**EXERCISE DESCRIPTION**
Please state how many lines in the entries below contain the word "Select", giving only the number.
— Begin GIVEN DATA —
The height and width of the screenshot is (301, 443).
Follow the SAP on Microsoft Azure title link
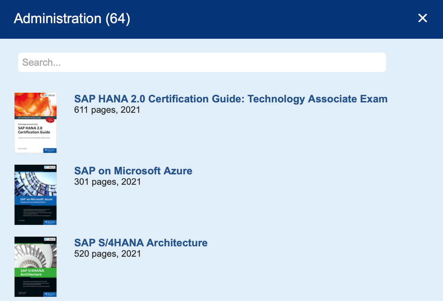coord(133,171)
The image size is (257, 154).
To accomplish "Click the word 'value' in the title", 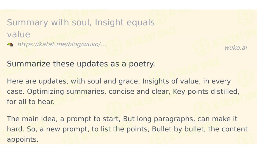I will coord(19,34).
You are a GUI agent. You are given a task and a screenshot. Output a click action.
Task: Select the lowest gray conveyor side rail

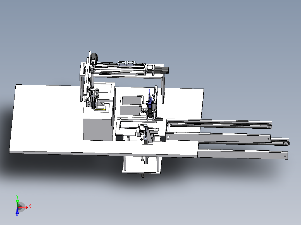point(243,154)
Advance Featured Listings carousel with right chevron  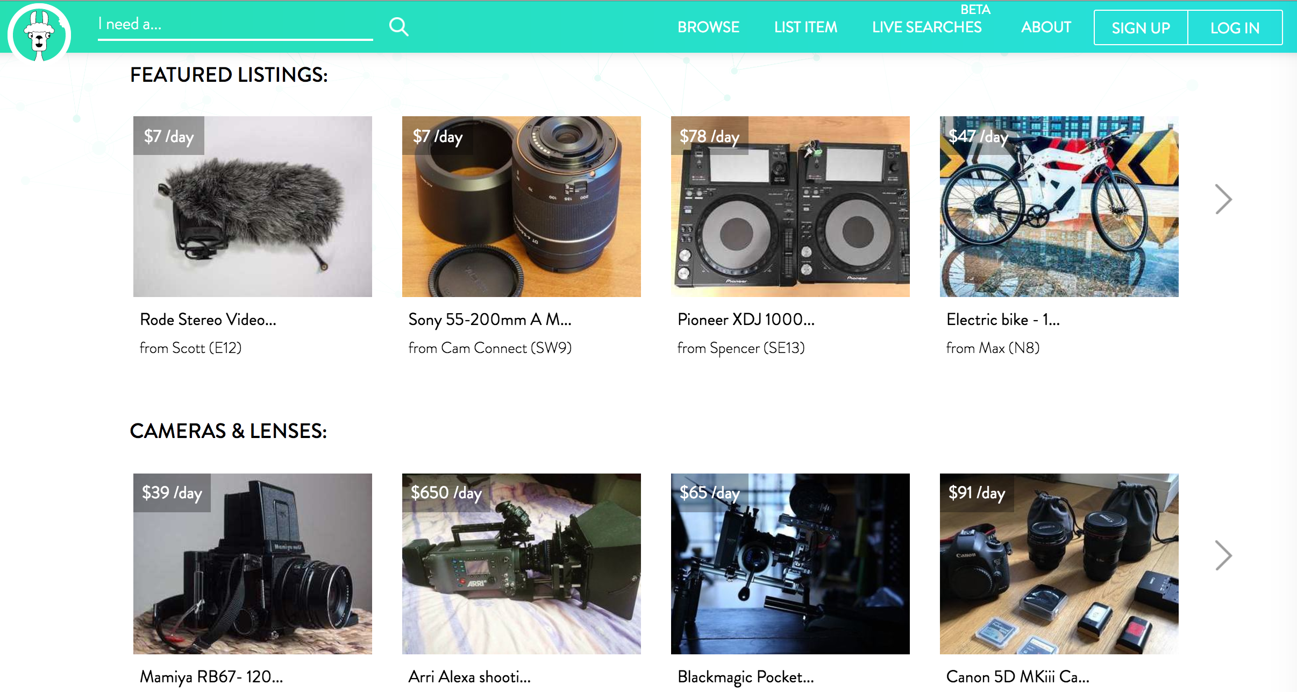1223,199
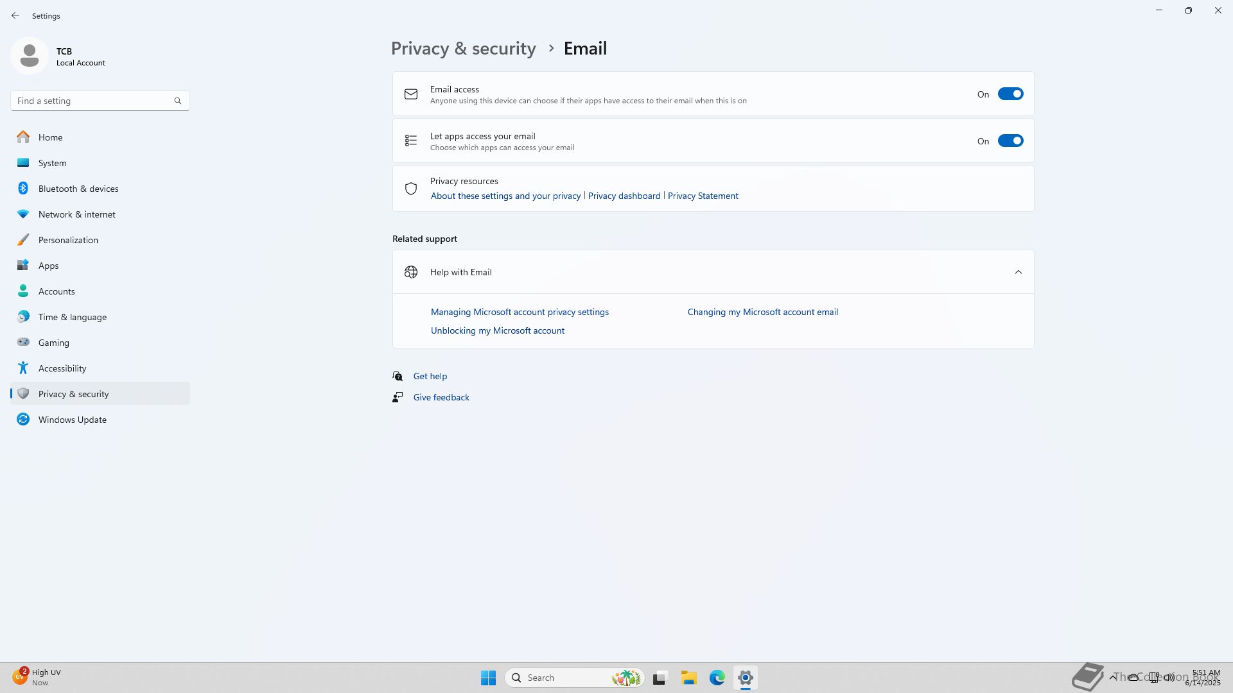Click the Find a setting search box
The width and height of the screenshot is (1233, 693).
coord(93,101)
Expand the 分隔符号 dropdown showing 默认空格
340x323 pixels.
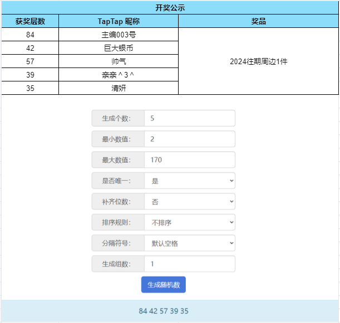tap(190, 243)
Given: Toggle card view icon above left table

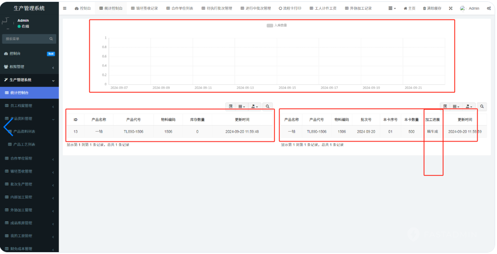Looking at the screenshot, I should 230,107.
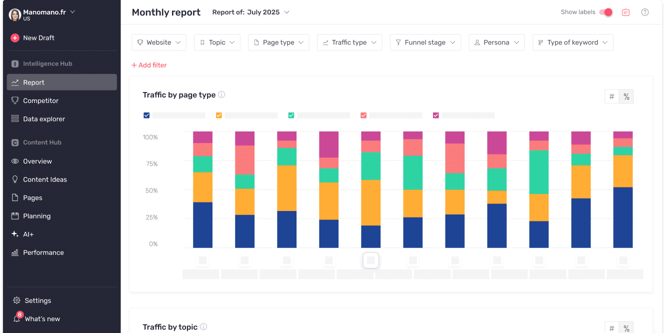Disable the Show labels toggle
The height and width of the screenshot is (333, 665).
click(x=606, y=12)
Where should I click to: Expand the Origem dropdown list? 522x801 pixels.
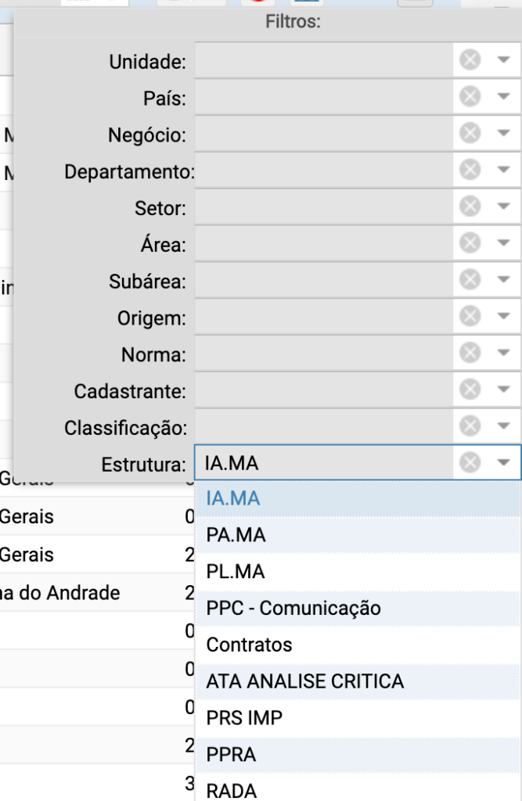coord(503,317)
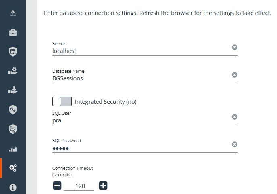Viewport: 277px width, 194px height.
Task: Select the shield with key icon
Action: (x=13, y=110)
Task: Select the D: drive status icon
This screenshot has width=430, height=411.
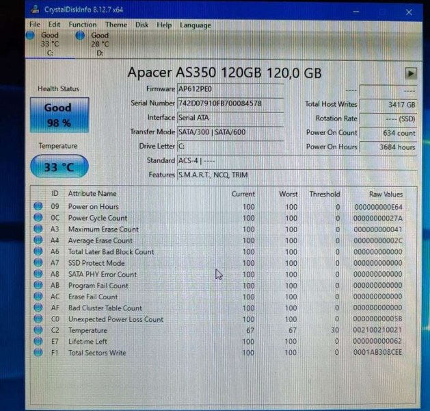Action: (81, 36)
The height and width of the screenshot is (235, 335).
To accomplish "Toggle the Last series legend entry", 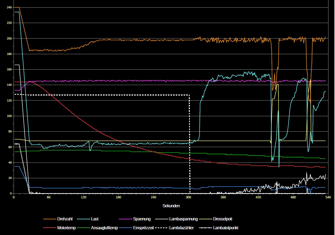I will pos(95,219).
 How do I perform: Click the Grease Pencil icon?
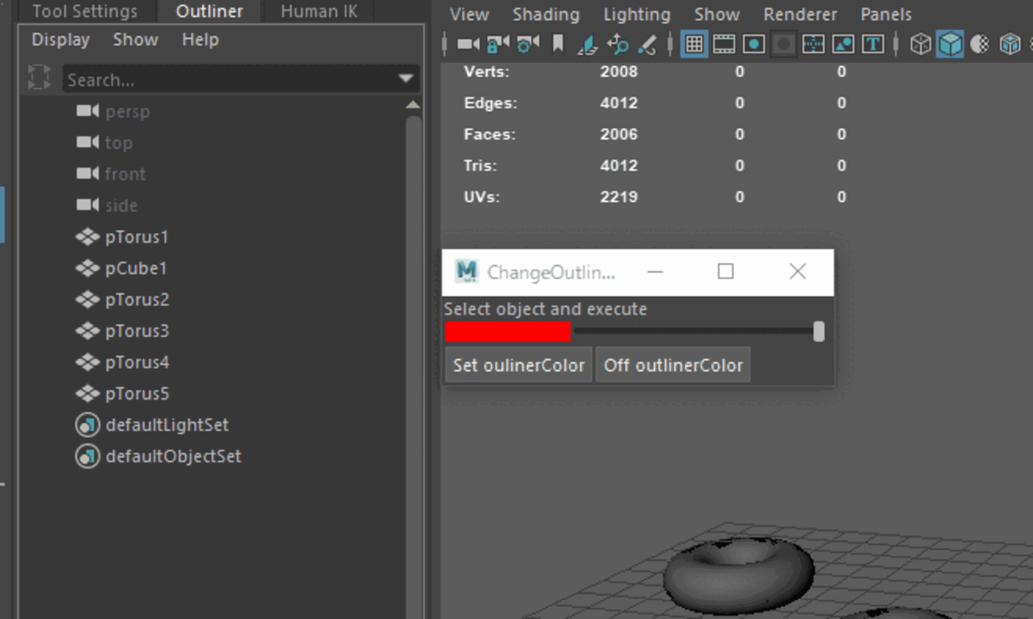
— End GIVEN DATA —
**ANSWER TO THIS EXERCISE**
3